Así, de ser una estimación realista, la afluencia anunciada por
Sánchez Cordero requeriría un abordaje multilateral con acciones que
tendrían que emprenderse no en el territorio mexicano, sino
principalmente en los países expulsores de población. Y, pese a la
obtusa renuencia del actual gobierno estadunidense a asumir su parte de
responsabilidad en el tratamiento económico, social y político del
actual fenómeno migratorio, es de elemental sentido común que Estados
Unidos tendría que participar de alguna manera en una solución
humanitaria de largo plazo que saque el asunto del ámbito migratorio y
lo lleve al ámbito del desarrollo en las naciones de origen.

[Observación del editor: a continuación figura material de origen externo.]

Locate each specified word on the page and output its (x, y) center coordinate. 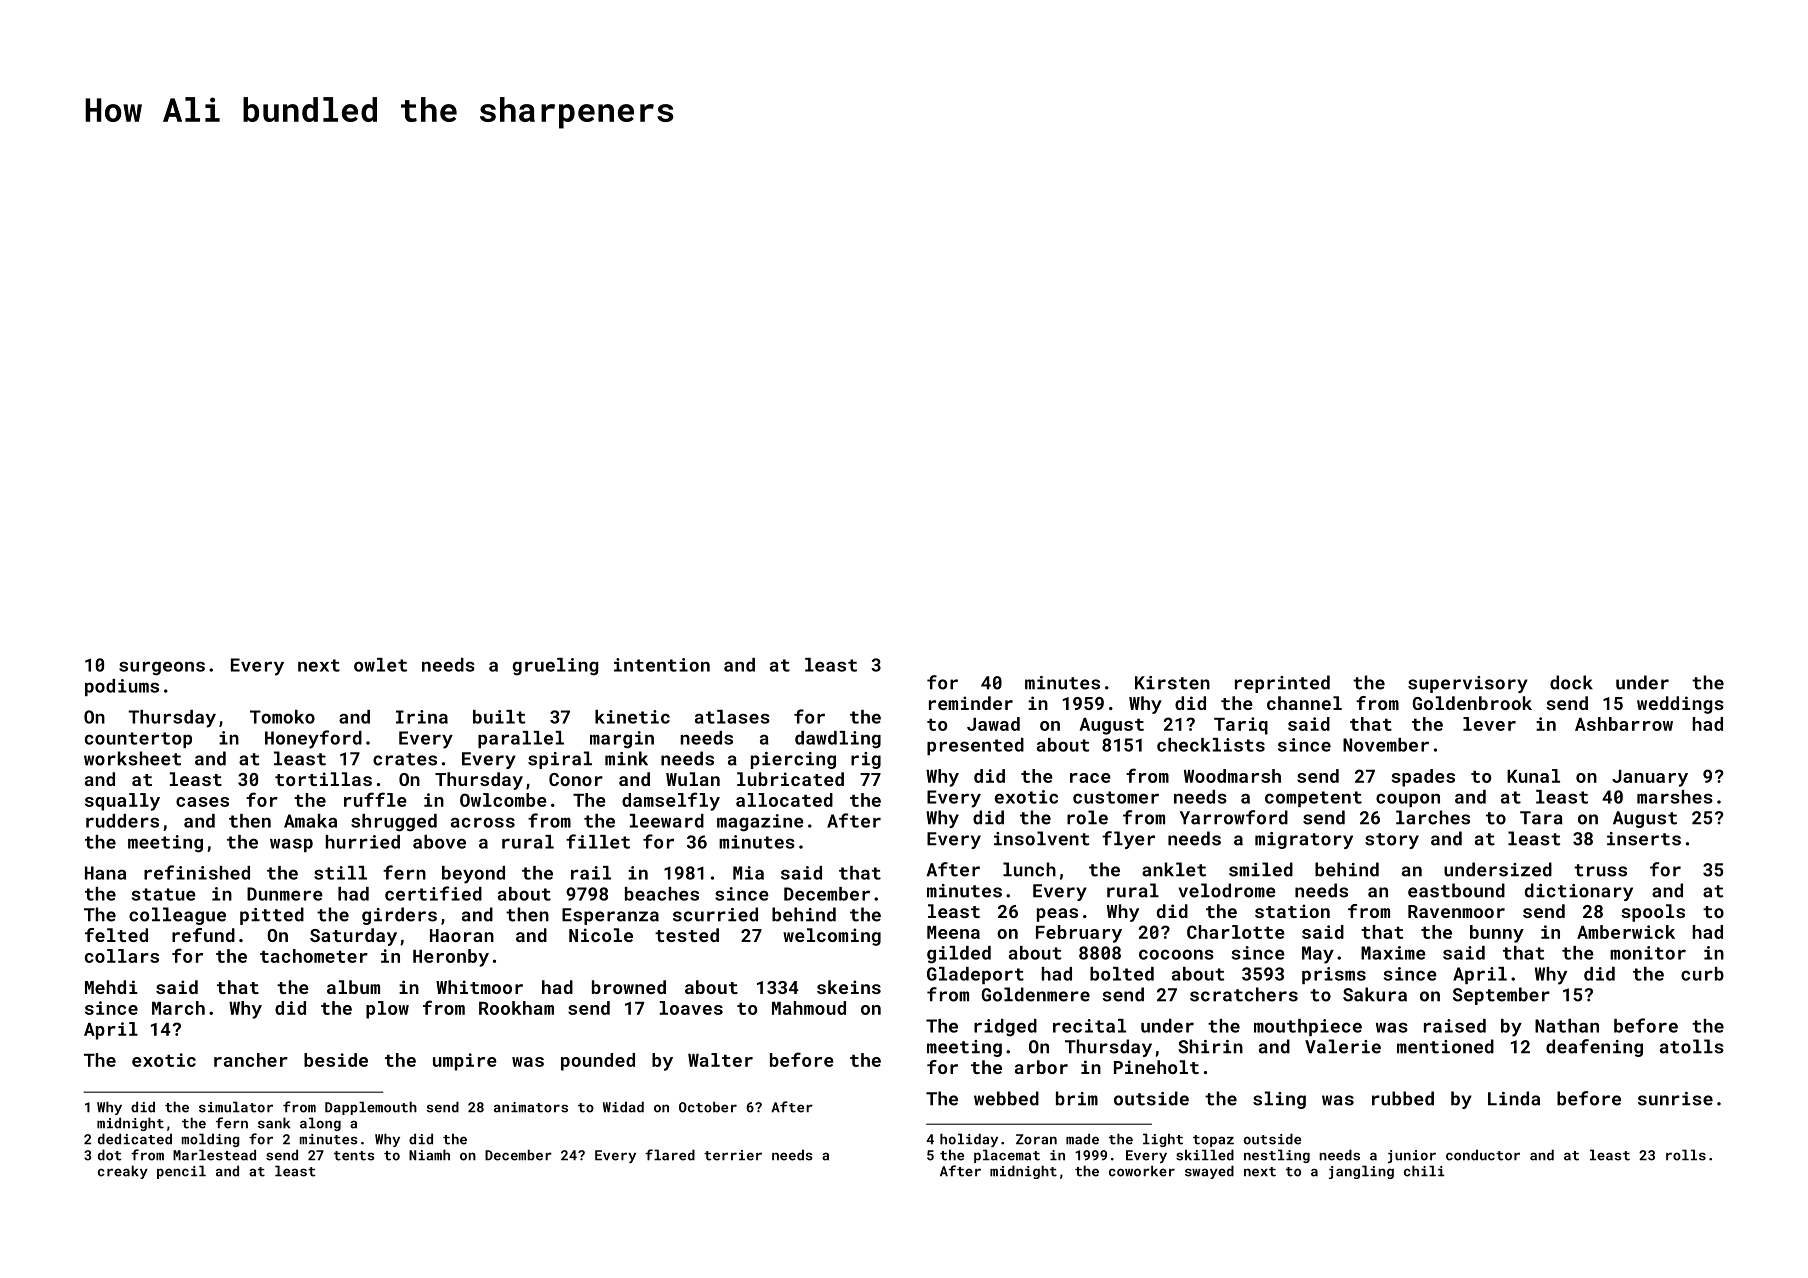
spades (1423, 778)
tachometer (314, 956)
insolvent (1041, 838)
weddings (1680, 705)
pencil (181, 1172)
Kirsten (1172, 683)
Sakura (1375, 994)
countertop (138, 740)
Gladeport (975, 975)
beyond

Por último, resulta inquietante el señalamiento de que existen organizaciones
reclutadorasde migrantes, pues podría interpretarse como un intento por responsabilizar a actores puntuales por la ocurrencia de un fenómeno que, como la propia secretaria de Gobernación remarcó, responde a causas estructurales y a la imperiosa necesidad de cientos de miles de personas.